Tuesday, September 10, 2013

TBIPS Open House September 10, 2013

Psychoanalysis is predicated on two main ideas: that the brain-mind has unconscious/non-conscious functioning and that relationship hugely influences brain-mind. Traditionally in psychoanalysis the unconscious –with its contents of repressed material, relegated to unawareness by conflict between our wishes and what society demands— was emphasized, and called for the technique of making conscious what was heretofore unconscious through the use of interpretation. This technique privileges left brain: language, free association, understanding, insight. Neuroscience now tells us how non-conscious implicit cues, especially right brain procedural and automatic organizing of experience, actually play a greater part in communication than the explicit use of words. What we do and feel is encoded in the brain based on salience and grouped by like affect and experience. Both intrapsychic conflict and interpersonal experience contribute but salience is, in part, greatly determined by the context of relationship.


Because we now understand the brain to be plastic— that is, constantly changing with its dendritic connections branching anew and being pruned— and that its neuronal pathways are influenced by experience, psychoanalysis offers an immersion experience of a deep and protracted relationship in which brain change can occur, a relationship of implicit acceptance and welcome, as well as cognitive understanding made explicit. New experience in the context of such a psychoanalytic relationship helps override, if you will, the brain’s default position of fear, self-loathing, depression, and other self states that vitiate a creative and enriched life. 

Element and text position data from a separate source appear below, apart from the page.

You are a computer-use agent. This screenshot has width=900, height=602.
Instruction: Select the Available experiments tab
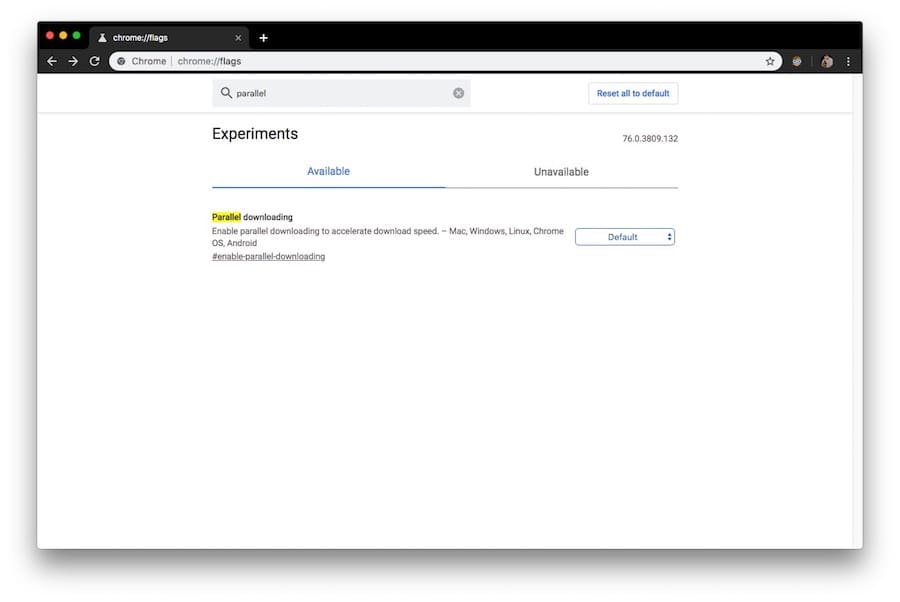click(x=328, y=171)
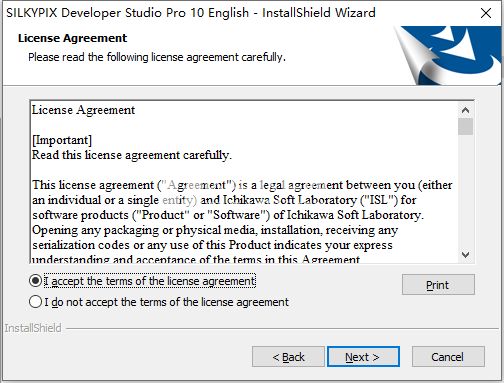Proceed with the Next button

363,357
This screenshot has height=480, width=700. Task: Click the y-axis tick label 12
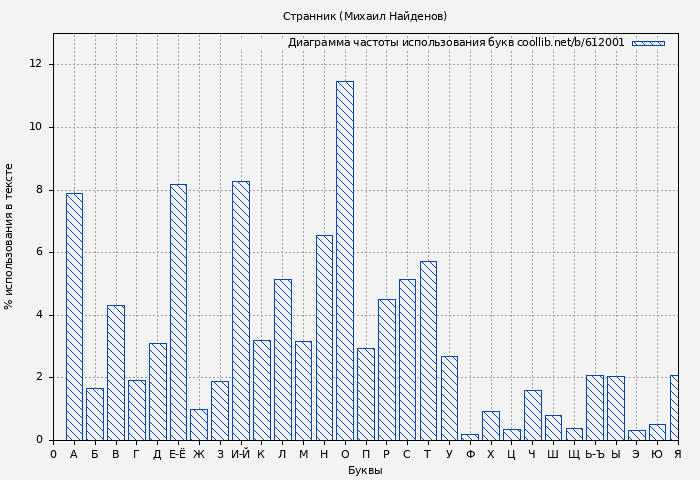(36, 64)
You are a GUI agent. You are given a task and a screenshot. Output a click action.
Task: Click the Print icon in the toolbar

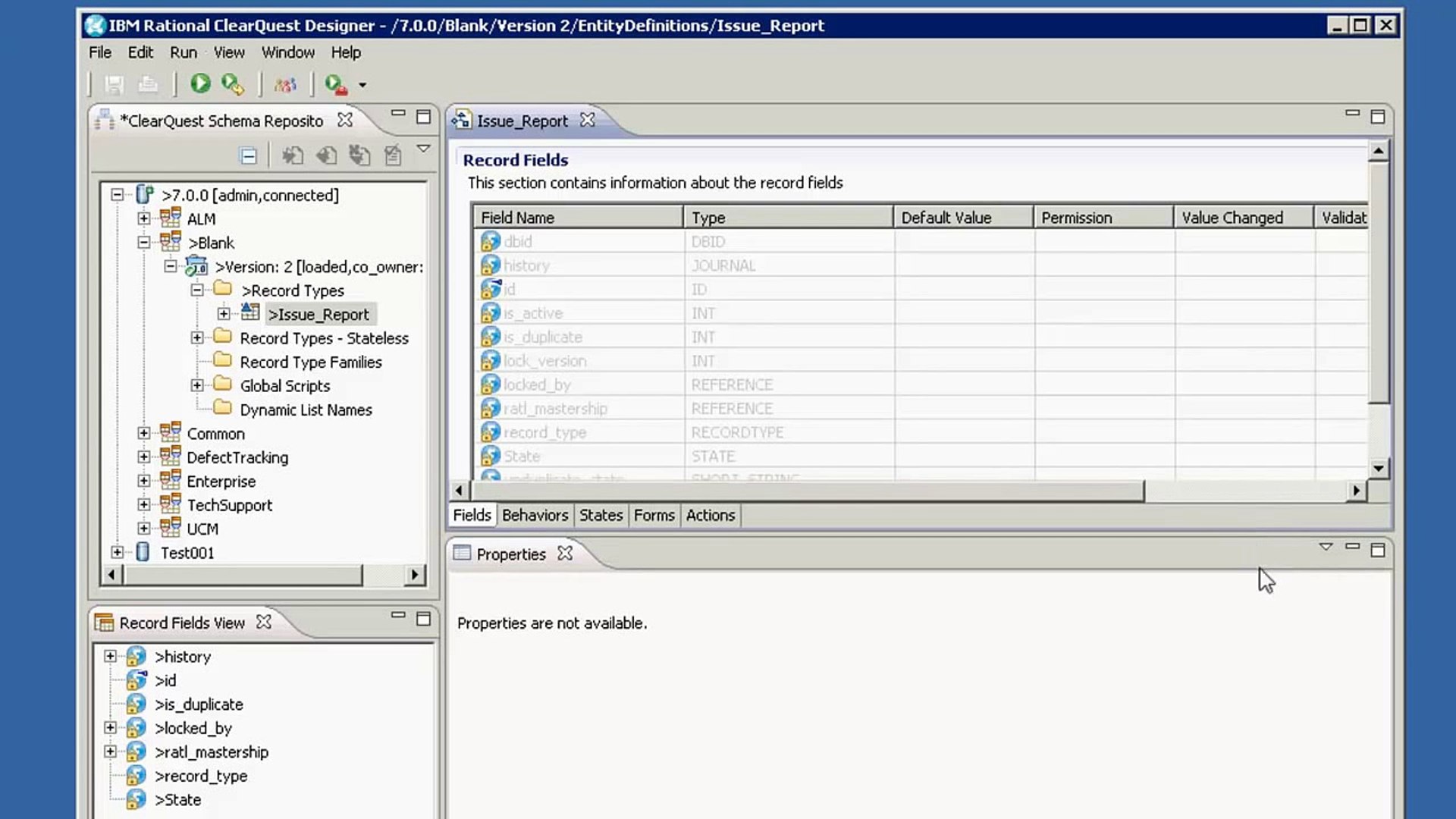[x=148, y=84]
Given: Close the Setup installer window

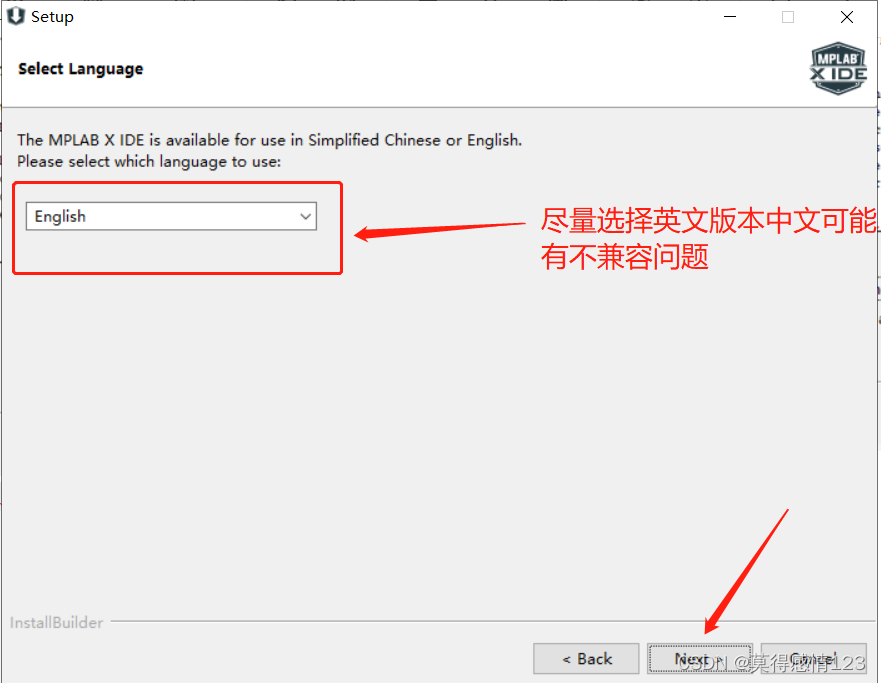Looking at the screenshot, I should tap(847, 17).
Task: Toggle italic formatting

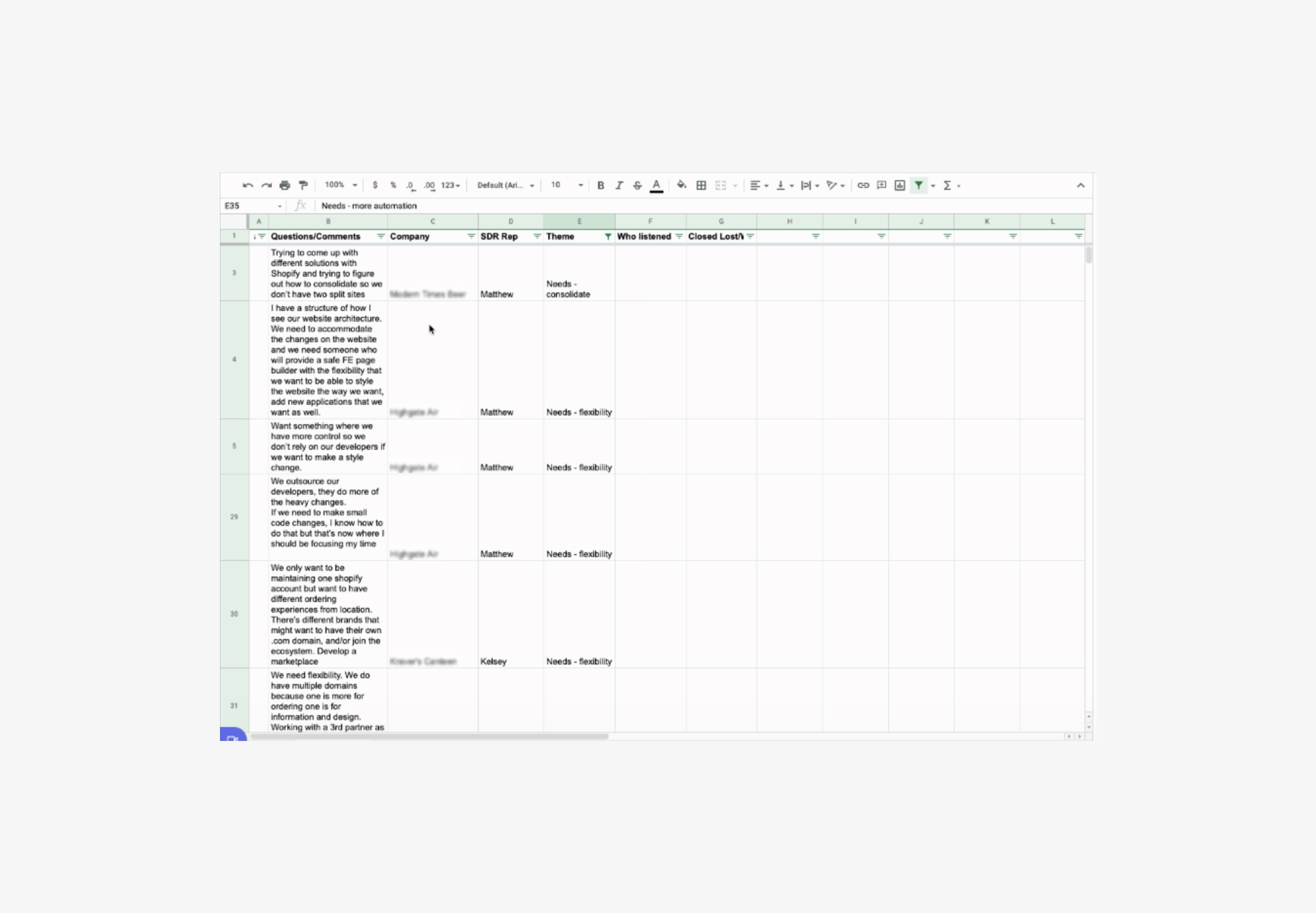Action: pos(619,185)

Training in psychoanalysis fosters an analytic attitude that strengthens the clinician’s capacity to think about relationship and conflict, to survive the vicissitudes of intimacy, to be with the other, and to maintain a growth promoting experience for both analysand and analyst. This strengthening of understanding and relationship promotes a commitment in both parties to the work. Practitioners find their attrition rate decreases and satisfaction in work and outcome increases. The better one becomes at helping, the more people will seek your help. Psychoanalysts also report a very high rate of job satisfaction and stay in practice longer than the average mental health professional. It's a win-win.